The third issue raised by the Appellant is whether the Respondent properly convicted him of the charge of theft. The Appellant position is that he was not properly convicted as it had not been established by the Respondent that he stole the air conditioner. Before the Regional Hearing Committee his defense to the charge of theft of air conditioner was that it had been donated to the three of them in 2007 by Mr Markingtosh, a white farmer as a gift. They intended to sell it and share the proceeds. The Appellant further submitted that the Air conditioner had been taken to Harare in December 2008.

The Respondent position is that the Appellant has fabricated a new line of defense. In his written submission in response to the initial charges by Respondent then admitted to the theft of the air conditioner. The Court was therefore urged to disregard the Appellant’s submissions.

The Appellant’s second version of events placed before the Regional Hearing Committee and also now before the Labour Court is totally unacceptable; the Appellant claims that the air-conditioner was donated by a white farmer Mr Makingtosh.  As submitted before the Regional Hearing Committee the donation was made to his two colleagues and not to him.  When pressed whether he had enough evidence to show that the air conditioner had come from Makingtosh Appellant then deviated and indicated he trusted the words of his colleagues.  The Appellant also at some point during the hearing submitted that he did not know where the Air Conditioner came from.  He then apologized to the Committee when the chairman suggested that the air conditioner in fact belonged to Tel-One.  I am satisfied  based on the facts and evidence in the record the Regional Hearing Committee correctly found the Appellant guilty on the charge of breach of category 4:12 that is theft, fraud including attempted theft or fraud.

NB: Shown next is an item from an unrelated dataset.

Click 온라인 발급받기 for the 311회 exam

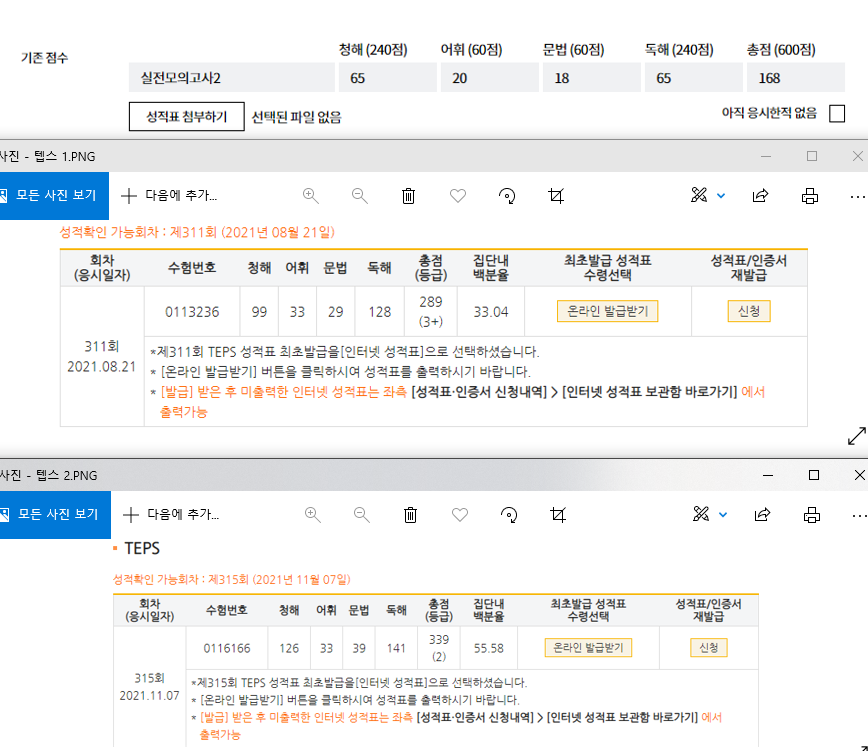tap(608, 311)
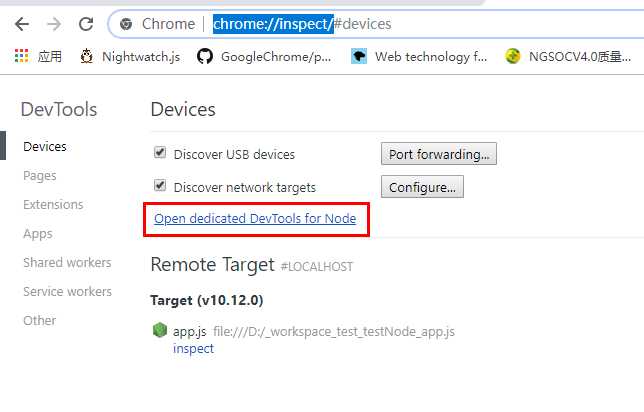
Task: Open the Web technology bookmark
Action: coord(418,56)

The issue raised by Appellant that he in fact was acquitted in criminal matter is irrelevant the burden of proof in civil matters is after all on a balance of a probabilities and not beyond reasonable doubt.  See ZESA vs Dera 1998 (1) ZLR 500.  There must in a civil matter be a reasonable degree of probability but not so high as is required in a criminal case.  Based on evidence in the record it is more probable that the air conditioner was stolen from Respondent than not.  The Appellant was properly convicted of the charge of theft.

The last issue raised in this appeal is that of the penalty. It was submitted by the Appellant that the penalty of dismissal was too harsh.

The offence of theft is a very serious offence warranting a penalty of dismissal. The principle is established where the Disciplinary Authority has returned a penalty of dismissal the Court should not lightly interfere with the discretion of the Disciplinary Authority.  The Court was aptly referred to NEI Zimbabwe vs. Makuzva 2006 (1) ZLR 462 by Respondent.  I am satisfied given the circumstances of this case; that the Appellant was employed in a very senior position as the Acting T.T. in charge of Chatsworth Exchange; that he committed a very serious act of dishonesty enough to undermine the employer’s trust and confidence, the penalty of dismissal was clearly warranted. The appeal clearly cannot succeed.

In the circumstances it is hereby ordered as follows:

The Appellant’s conviction on the charge of contravening category 4.2.3 of the Code is hereby quashed.

The appeal is hereby dismissed with no order as to costs.